A Practitioner’s Guide to Machine Learning

Data & Concept Drifts

We must never forget that the world keeps on changing and that models need to be updated regularly with new data to be able to adapt to these changing circumstances!

ML fails silently! I.e., even if all predictions are wrong, the program does not simply crash with some error message.
→ Need constant monitoring to detect changes that lead to a deteriorating performance!

One of the biggest problems in practice: Data and Concept Drifts:
The model performance quickly decays when the distribution of the data used for training \(P_{train}(X, y)\) is different from the data the model encounters when deployed in production \(P_{prod}(X, y)\), where \(P(X, y) = P(y|X)P(X) = P(X|y)P(y)\).
Such a discrepancy can be due to

Data drift: the distribution of one or more variables changes. This is called a covariate shift if the distribution of input features \(X\) changes, i.e., \(P_{train}(X) \neq P_{prod}(X)\), and a label shift if the distribution of the target variable \(y\) changes.
Concept drift: input/output relationship \(X \to y\) changes, i.e., \(P_{train}(y|X) \neq P_{prod}(y|X)\). This means with exactly the same inputs \(X\) we now get a different output \(y\) than before the drift.

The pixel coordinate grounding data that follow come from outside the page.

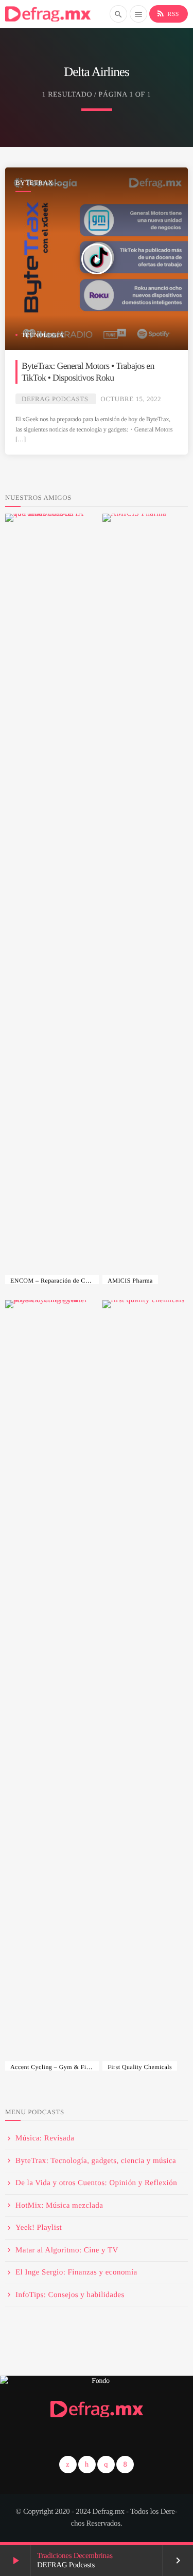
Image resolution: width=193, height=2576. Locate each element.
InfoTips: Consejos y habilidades (70, 2295)
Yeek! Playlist (38, 2228)
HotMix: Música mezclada (59, 2206)
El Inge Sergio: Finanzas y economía (76, 2272)
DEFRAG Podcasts (55, 399)
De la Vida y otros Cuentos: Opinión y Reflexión (96, 2183)
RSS (167, 13)
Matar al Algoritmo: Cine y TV (66, 2250)
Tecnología (43, 335)
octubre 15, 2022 (130, 399)
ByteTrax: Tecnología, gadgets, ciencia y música (95, 2161)
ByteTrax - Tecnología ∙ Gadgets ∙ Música (48, 183)
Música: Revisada (44, 2138)
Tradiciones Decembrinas (75, 2556)
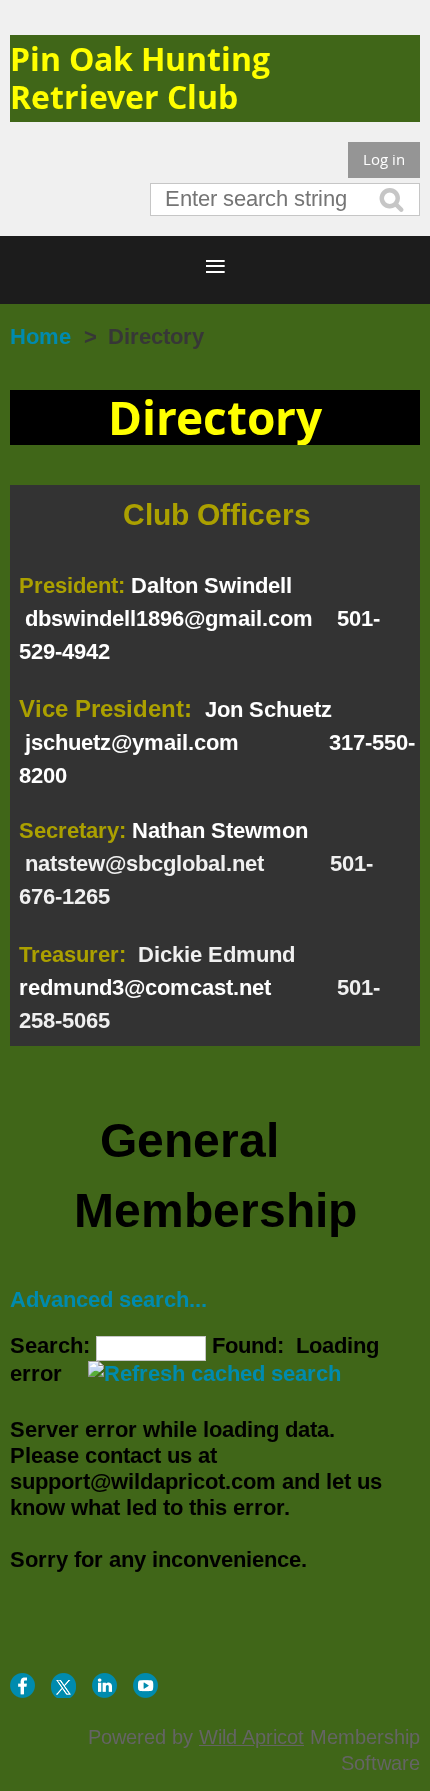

In both cases, something important for our machine learning task changes in the world. If our collected data reflects this change, it is called data drift. If we can’t see this change in our input data, we’re dealing with a concept drift.

Example: From the production settings incl. the size of a produced part (\(X\)) we want to predict whether the part is scrap or okay (\(y\)):

Data drift: The company used to manufacture only small parts, now they also produce larger parts.
Concept drift: The company used to produce 10% scrap parts, but after some maintenance on the machine, the same production settings (\(X\)) now result in only 5% scrap (\(y\)).

Covariate shifts, without concept drift, can lead to label shifts when the input variable is causally related to the target. For example, a model predicting cancer (\(y\)) in patients based on age (\(x\)) was trained on a dataset consisting of mostly older people, who naturally also have a higher cancer incidence. In production, the model is used on patients of all ages (covariate shift), i.e., including more young people that have cancer less frequently (label shift).

Drift Origins & Mitigation Strategies

There are various reasons for data and concepts drifts, both related to how the data is collected as well as external events outside our control.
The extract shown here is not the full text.